Public service to roll out 13 cyber security measures to protect citizens' personal data following data breaches
SINGAPORE – The entire public service will have to conform to a common cyber security framework to safeguard citizens’ personal data, beginning with 13 new measures developed after a spate of breaches in the past year.
These cyber security measures, some of which are being put in place, aim to make databases unusable if they have been wrongfully extracted, detect unusual data transmissions and limit users’ access rights.
For instance, sensitive files have to be encrypted and highly-sensitive attributes of individuals, such as one’s HIV status, hidden away in a separate system with tighter controls.

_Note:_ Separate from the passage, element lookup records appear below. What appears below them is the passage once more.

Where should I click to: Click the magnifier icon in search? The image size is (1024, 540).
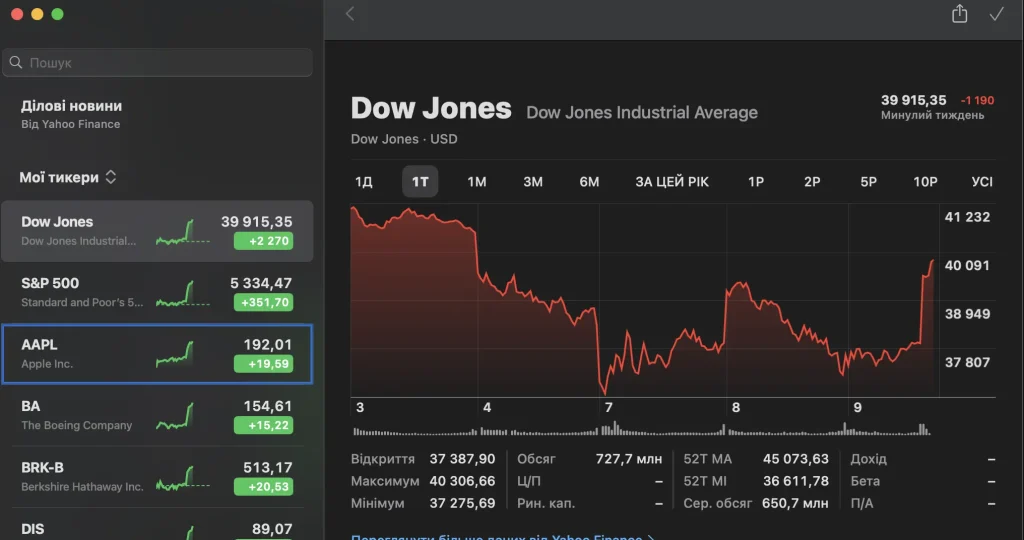pyautogui.click(x=16, y=63)
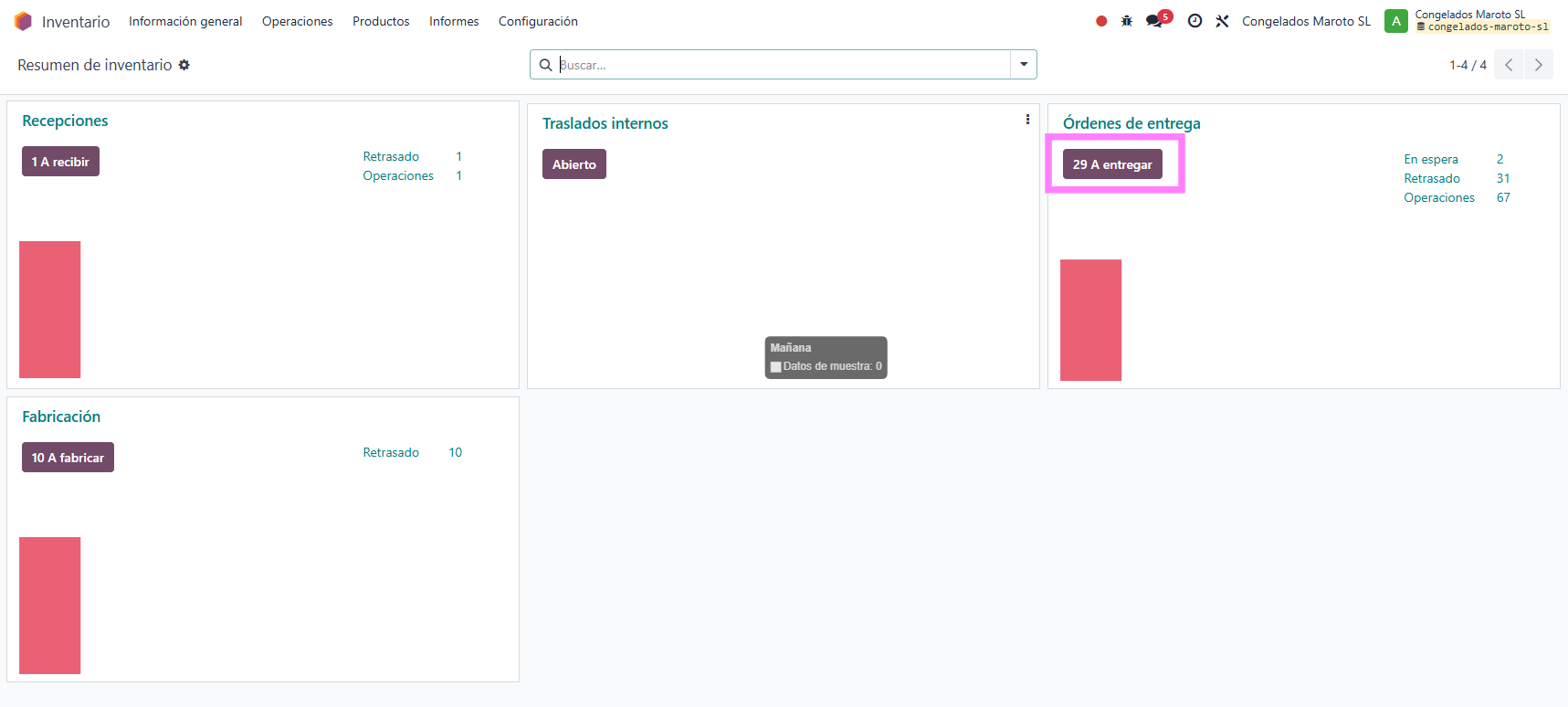Click the 29 A entregar button
The image size is (1568, 707).
(x=1112, y=164)
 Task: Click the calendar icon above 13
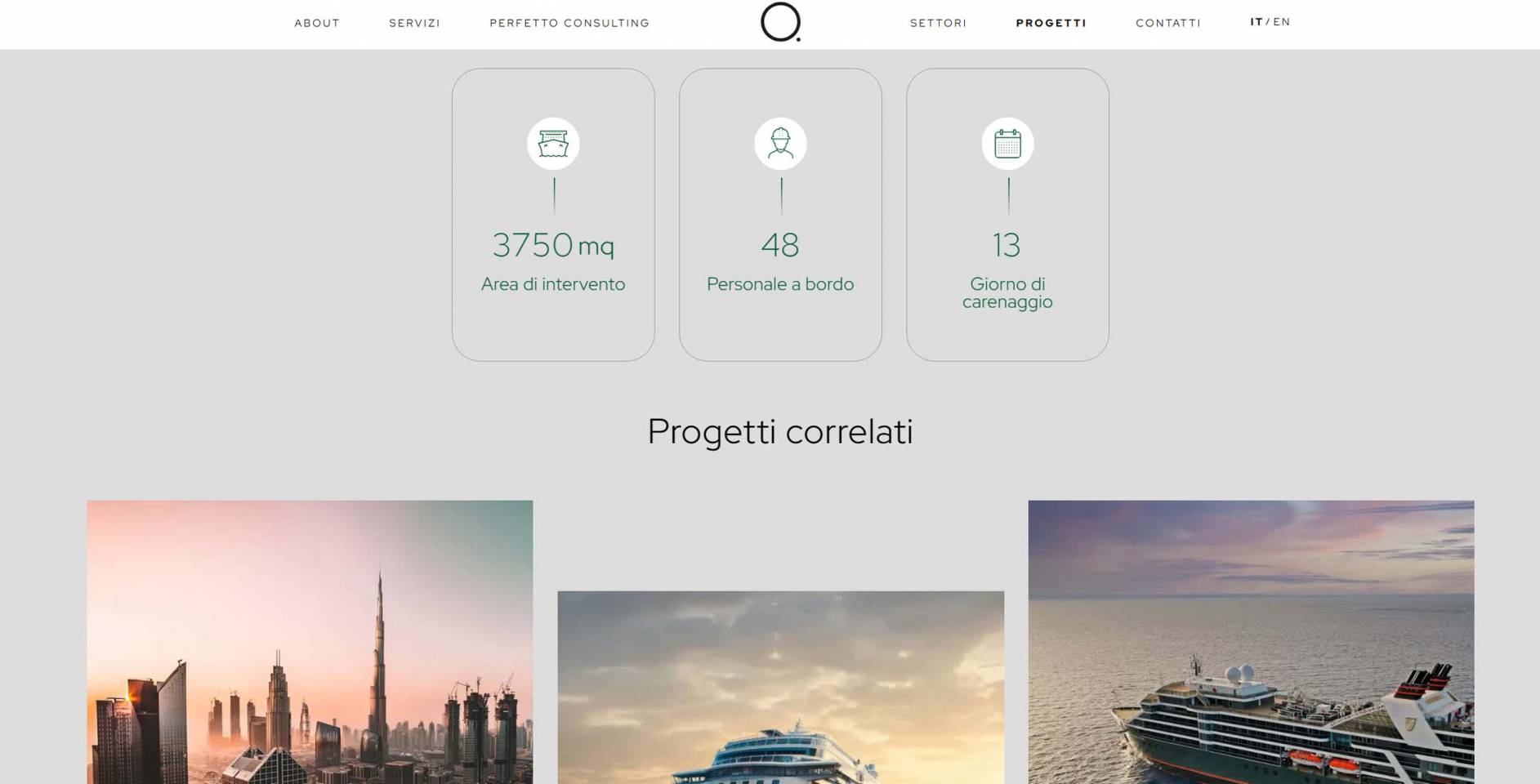1007,144
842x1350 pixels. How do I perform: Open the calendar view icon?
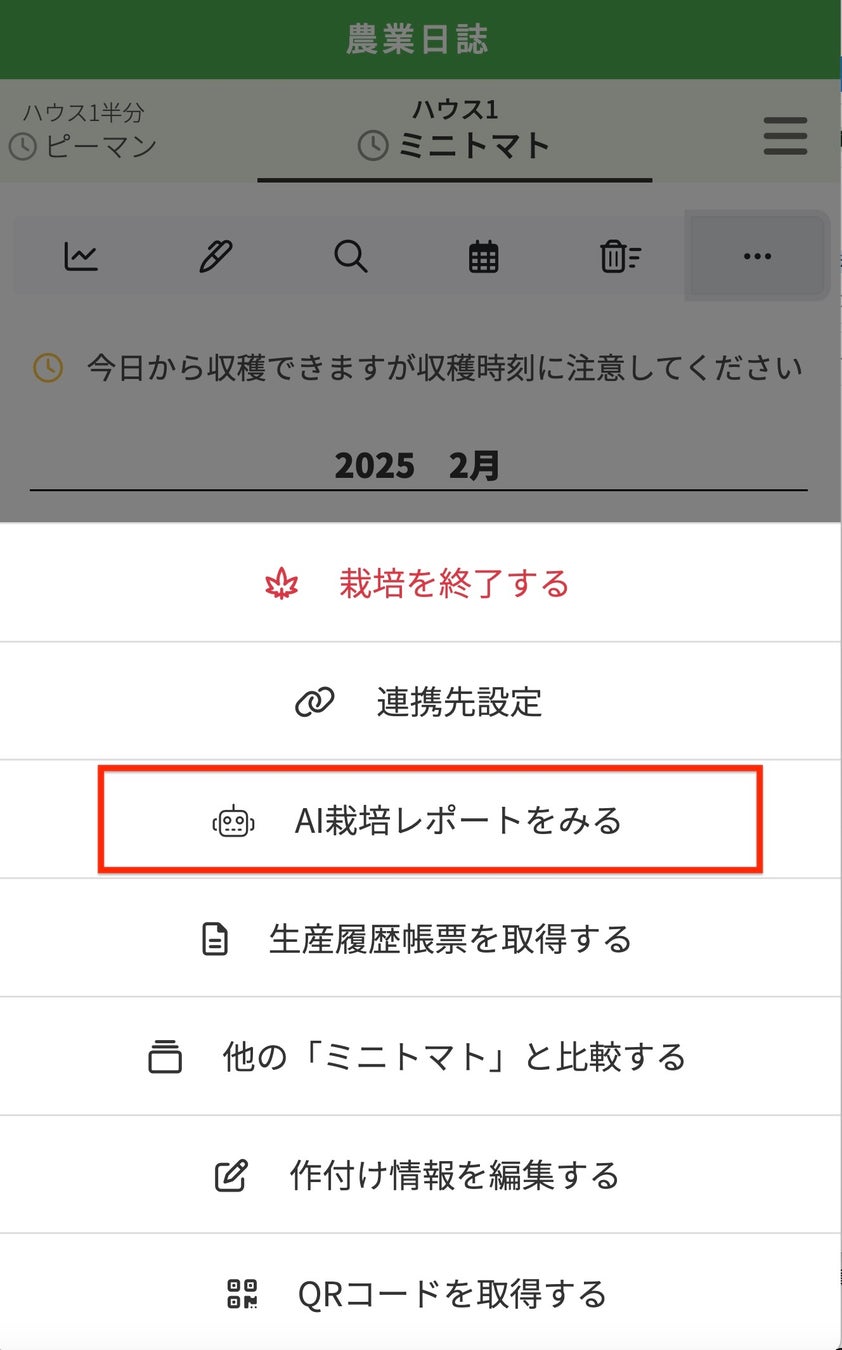(x=483, y=257)
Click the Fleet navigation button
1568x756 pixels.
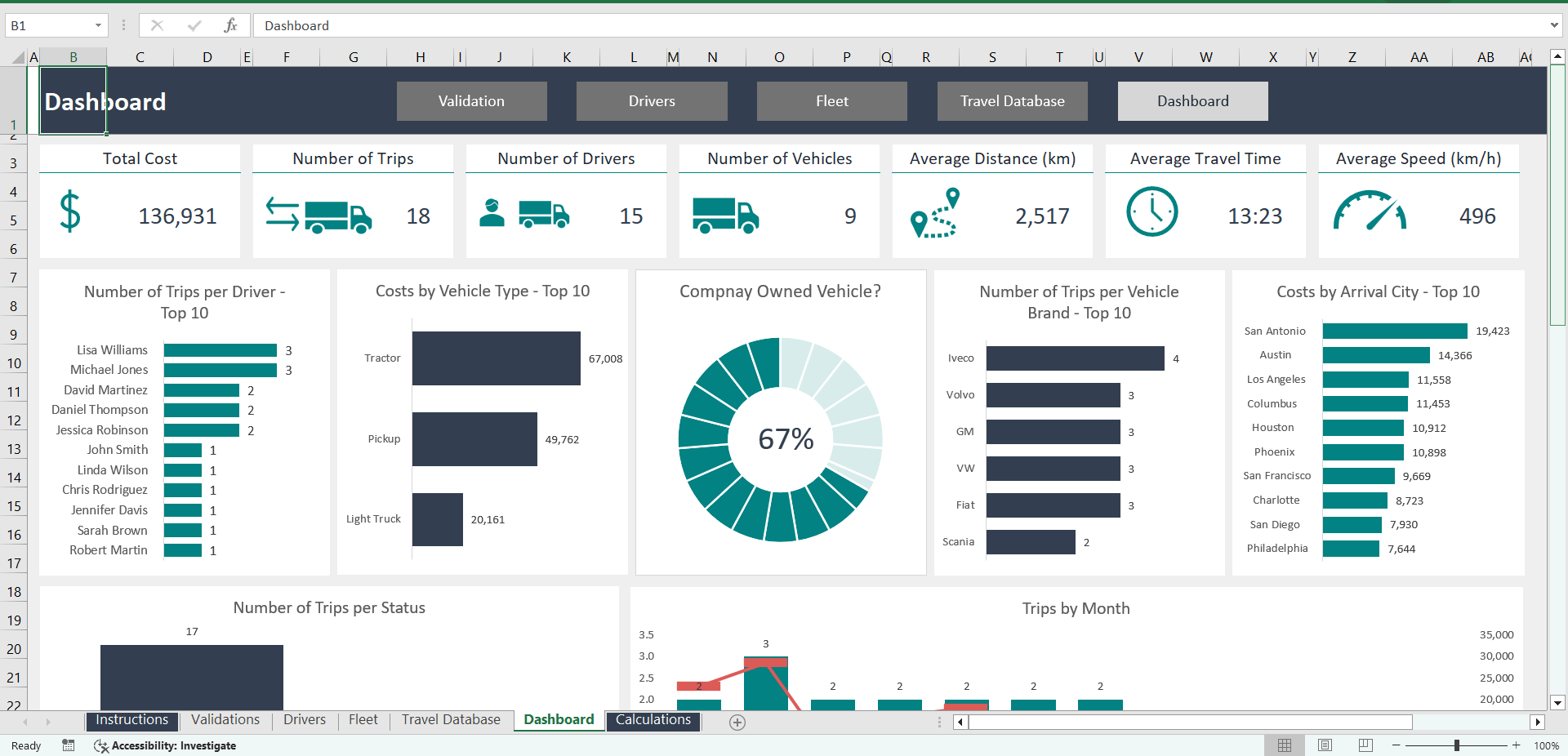click(831, 100)
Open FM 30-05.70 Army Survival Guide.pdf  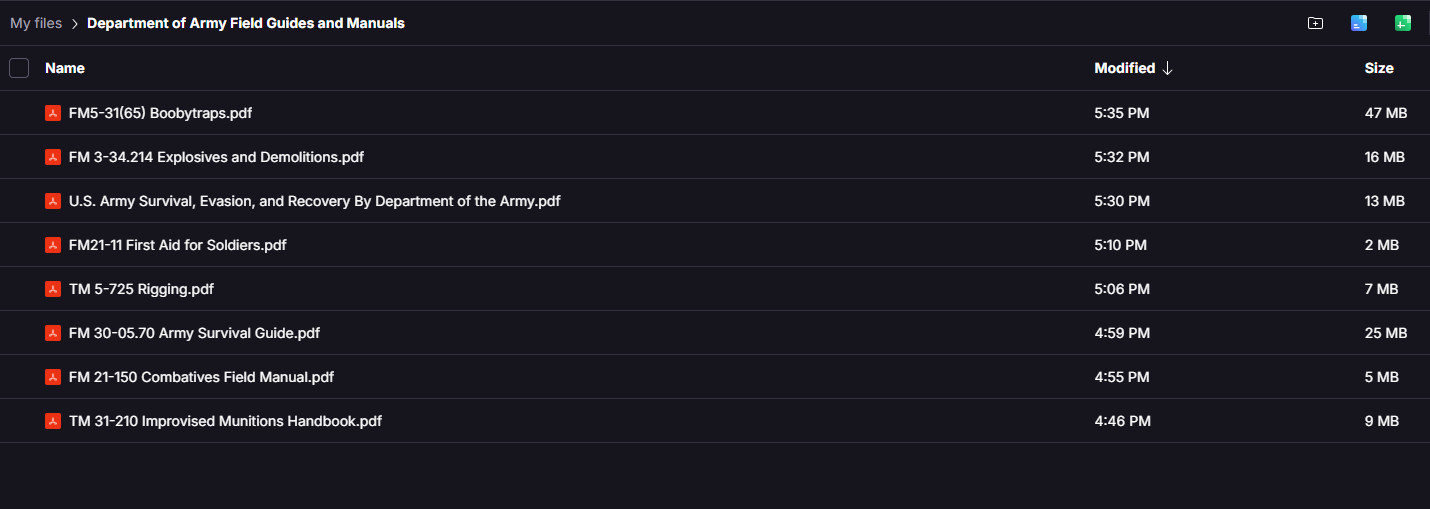[x=194, y=333]
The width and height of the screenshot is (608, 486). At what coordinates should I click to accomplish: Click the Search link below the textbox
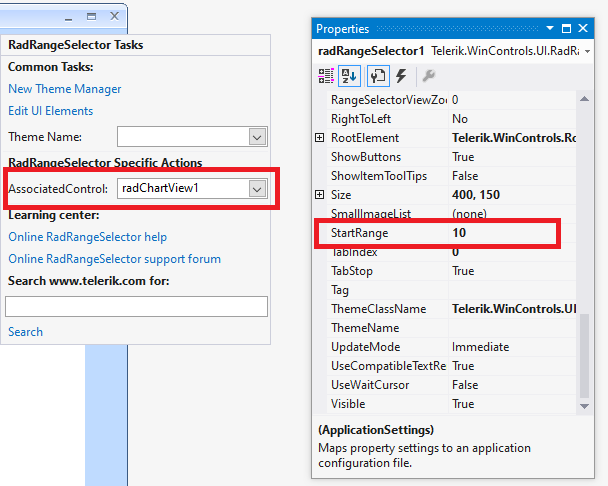25,332
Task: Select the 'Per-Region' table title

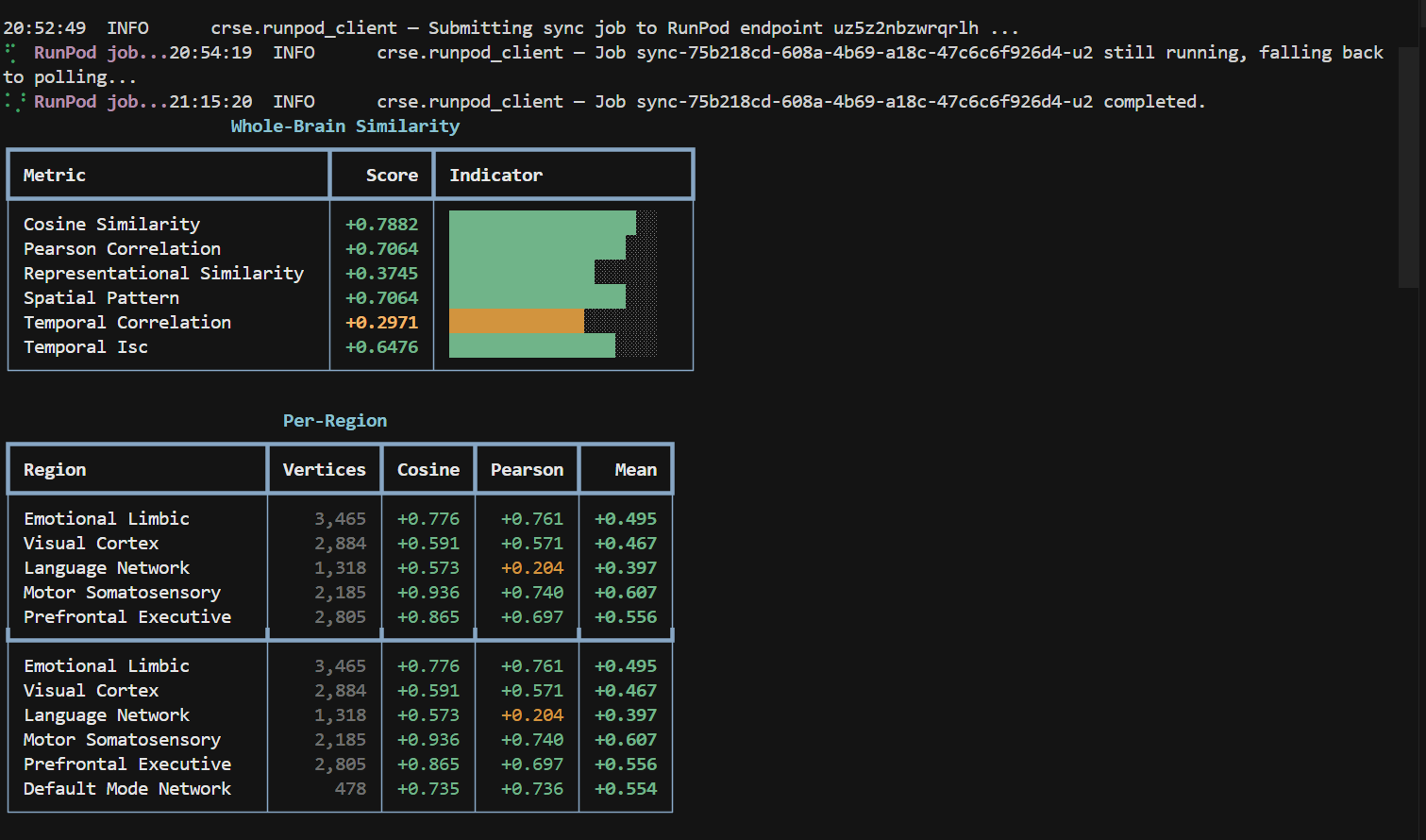Action: pyautogui.click(x=335, y=421)
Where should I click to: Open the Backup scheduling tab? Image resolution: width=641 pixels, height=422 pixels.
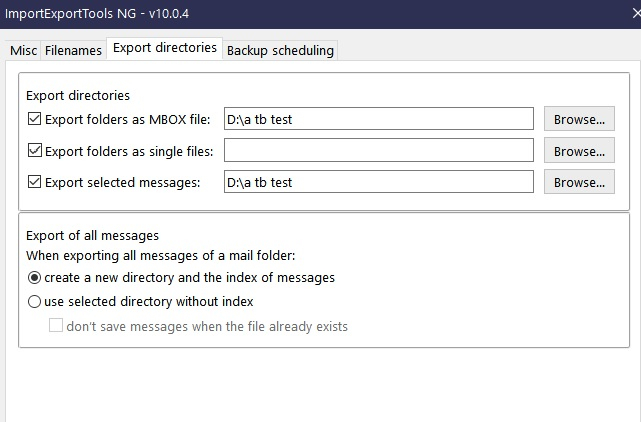[x=280, y=50]
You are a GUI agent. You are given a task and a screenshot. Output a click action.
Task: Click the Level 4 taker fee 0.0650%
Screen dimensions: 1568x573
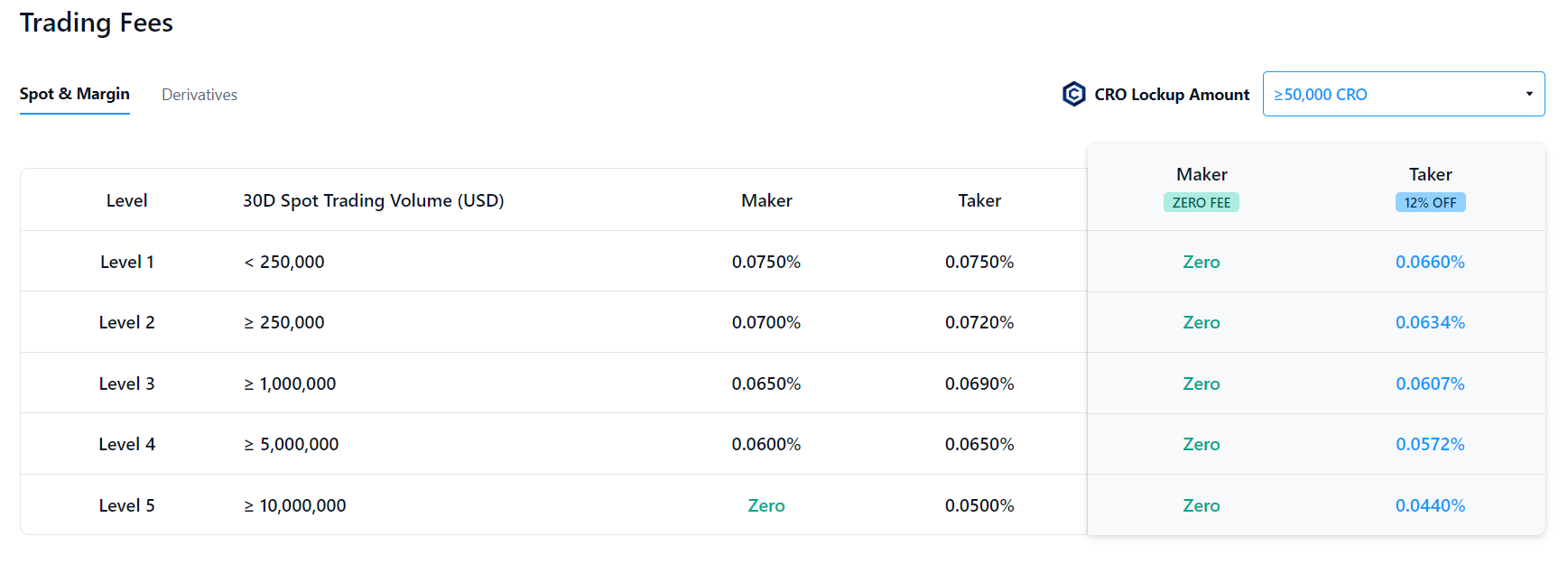coord(979,444)
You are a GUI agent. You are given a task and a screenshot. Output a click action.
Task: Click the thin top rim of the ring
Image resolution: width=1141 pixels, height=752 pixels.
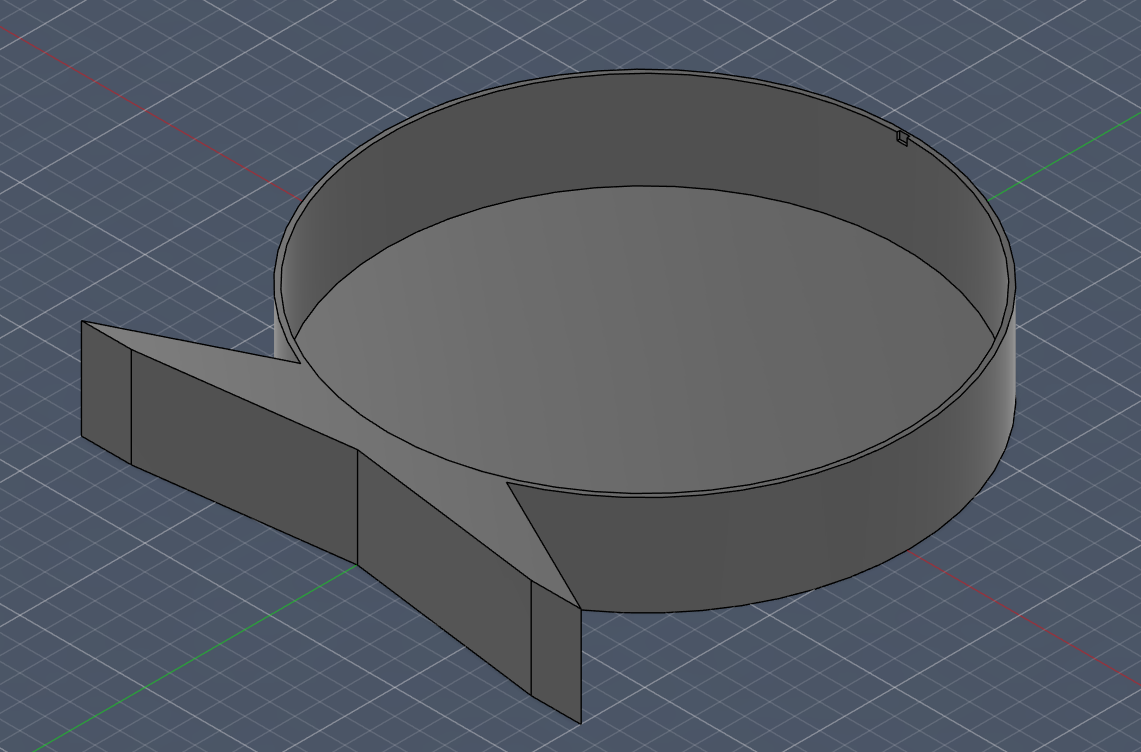(x=640, y=72)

The personal information of ministers will also be kept in separate systems with more stringent protection.
The technical measures announced on Monday (July 15) are the first of more to come from a new Public Sector Data Security Review Committee convened by Prime Minister Lee Hsien Loong in April this year.
They were issued after a government-wide stock-take of how data was managed at five key government agencies here handling medical and financial data of citizens.
The 13 measures conform to a common definition of what is entailed by sensitive information as outlined in the new Information Sensitivity Framework, and will replace the current practices by public agencies, many of which devised the practices themselves.
More measures, including ways to better manage third-party vendors and train public servants on data security practices to prepare Singapore for a safer digital future, will be revealed later and included in the Committee’s final report due in November this year.
The committee was formed after a spate of cyber security breaches over the past year, with the latest involving the personal data of more than 800,000 blood donors accessed illegally and uploaded on an unauthorised server for more than two months. A Health Sciences Authority technology vendor, Secur Solutions Group, was responsible for the incident.
In January, the Ministry of Health (MOH) revealed the confidential information of 14,200 HIV-positive individuals had been leaked online by an American who had lived in Singapore. He had gained access to the data through his partner, Ler Teck Siang, a Singaporean doctor who once headed MOH’s National Public Health Unit.
And in February, MOH said a computer error had resulted in 7,700 people receiving inaccurate healthcare subsidies when they applied for or renewed their Community Health Assist Scheme cards in September and October last year.
Singapore’s worst cyber attack happened in June last year involving the database of Singapore’s largest public healthcare cluster SingHealth. Hackers made away with the personal data of 1.5 million patients and the outpatient prescription information of 160,000 people, including PM Lee.
All 13 measures will eventually be deployed to accord the highest level of protection for the most sensitive information. For instance, the database of patients with infectious diseases and individuals who were bankrupt will have the highest form of protection involving the most, if not all, of the 13 measures.
They will supplement current practices including Internet Surfing Separation, rolled out in 2016, and the disabling of USB ports from being accessed by unauthorised devices, implemented in 2017.